Маркони не ответила. Не шевельнулась. Но на лице ее промелькнуло сомнение.
И снова в груди Рида затрепетала надежда. Многообещающая искорка веры.
— Никто не знает, что ты здесь, — надавила на детектива Гретхен. — Никто не знает, что ты слышала правду.
Черт, зачем она это сказала!
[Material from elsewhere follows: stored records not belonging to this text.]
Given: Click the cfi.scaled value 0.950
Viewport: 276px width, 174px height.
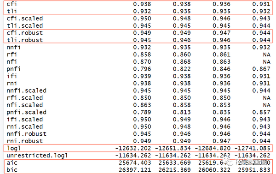Looking at the screenshot, I should [x=142, y=18].
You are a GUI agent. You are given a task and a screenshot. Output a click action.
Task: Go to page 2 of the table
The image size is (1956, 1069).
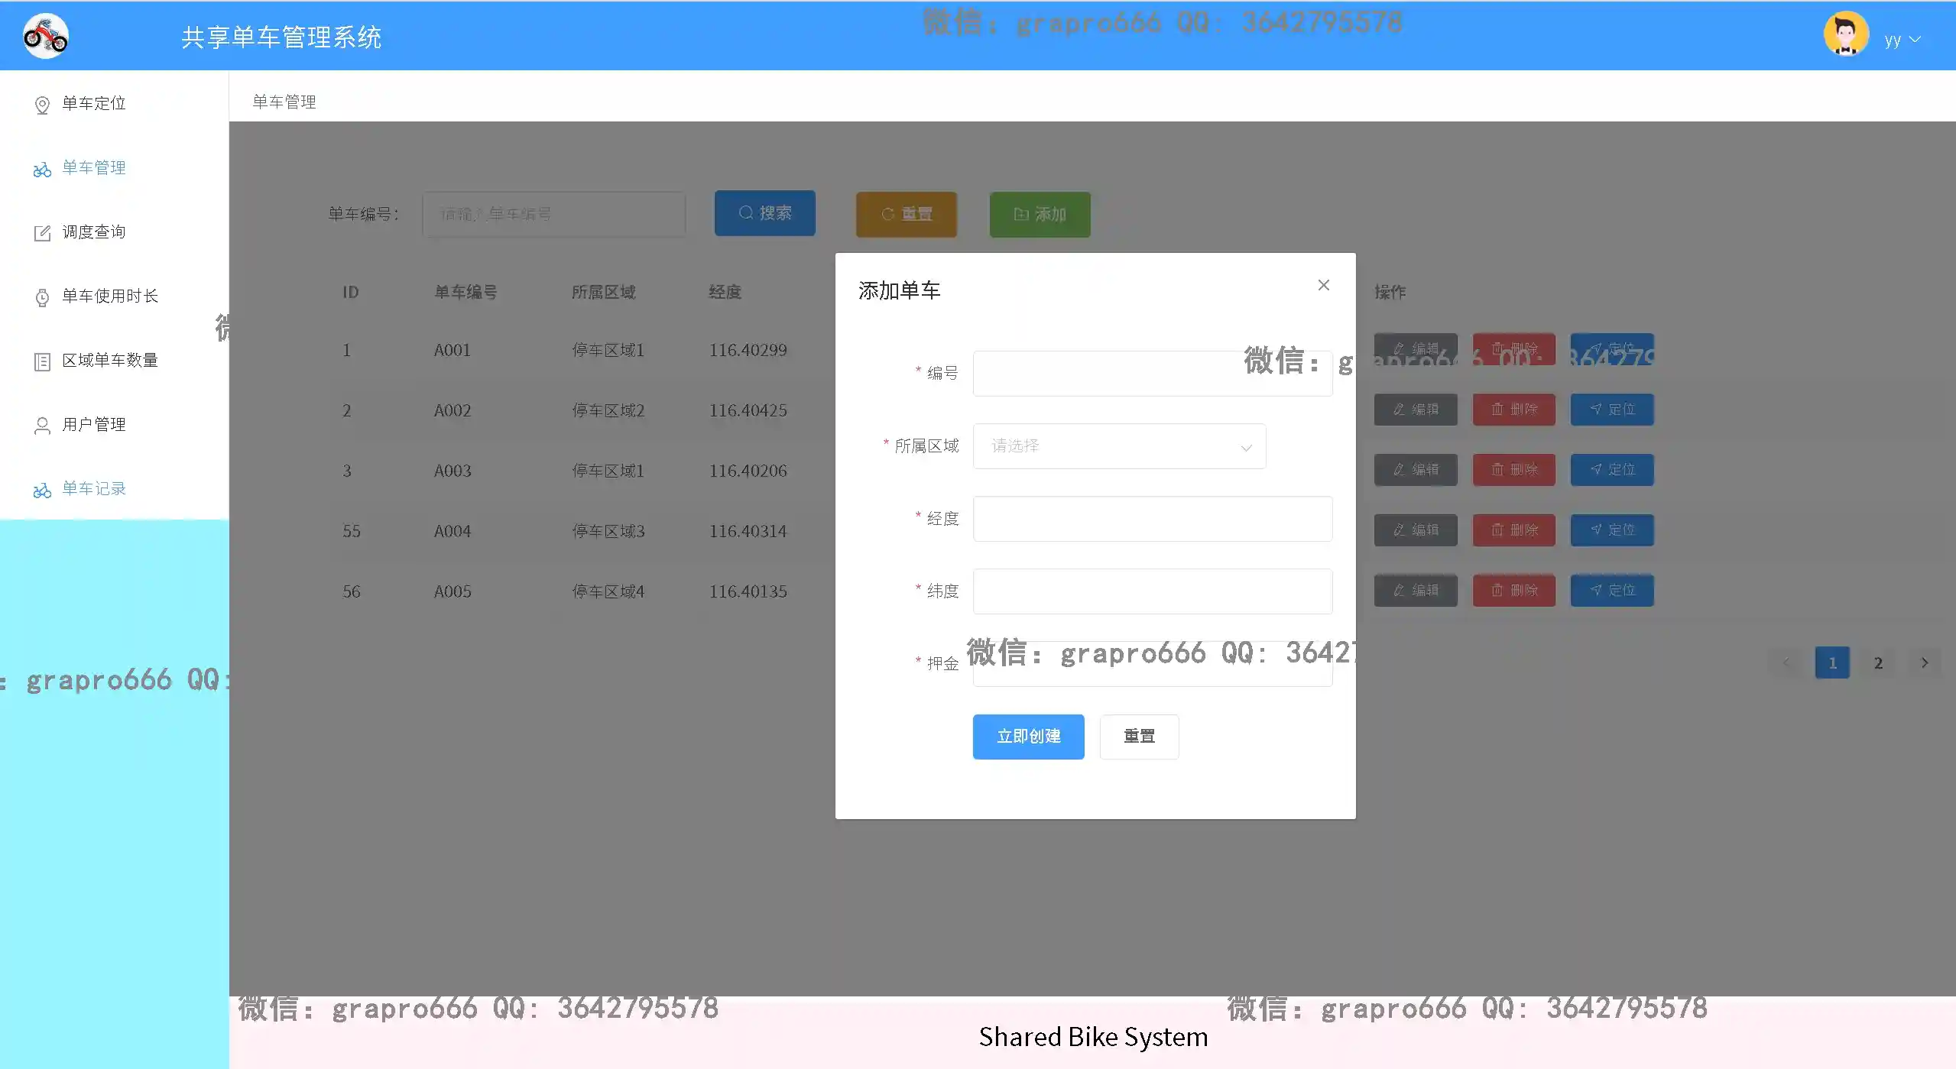(1877, 663)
Маркони напряглась и произнесла уверенно и твердо:
— Я знаю.
— Господи, спаси меня от эмпатов, — буркнула Гретхен и, запрокинув голову, возвела глаза к потолку, словно вознося молитвы Всевышнему. — Я же не намекаю, что мы бросим Виолу гнить за решеткой. Хотя, прошу заметить, ей там самое место.
Рид согласно кивнул: истинная правда. Один только нож, найденный в ящике Виолы, нож, который подкинули Виоле по настоянию Рида, говорил сам за себя.
— Но, по-моему, нам не стоит топтать жизнь маленького мальчика. Он страдал столько месяцев.
— Лет, — поправил ее Рид, когда Гретхен, замешкавшись, вопросительно взглянула на него. — Он страдал б
— И сорвался, когда по милости Клэр его брат очутился в больнице, — кивнула Гретхен. — Это самооборона, просто… просто капельку запоздалая.
Маркони быстро перевела взгляд с Рида на Гретхен и обратно.
— С какой стати ты о них так печешься?
— Так пожелала Лена.
Гретхен быстро сунула руку в карман с запиской.
— Лена, — с растяжкой протянула Маркони. — Лена, траванувшаяся таблетками, потому что не знала, как еще выпутаться из той паутины, которую она сама же и сплела.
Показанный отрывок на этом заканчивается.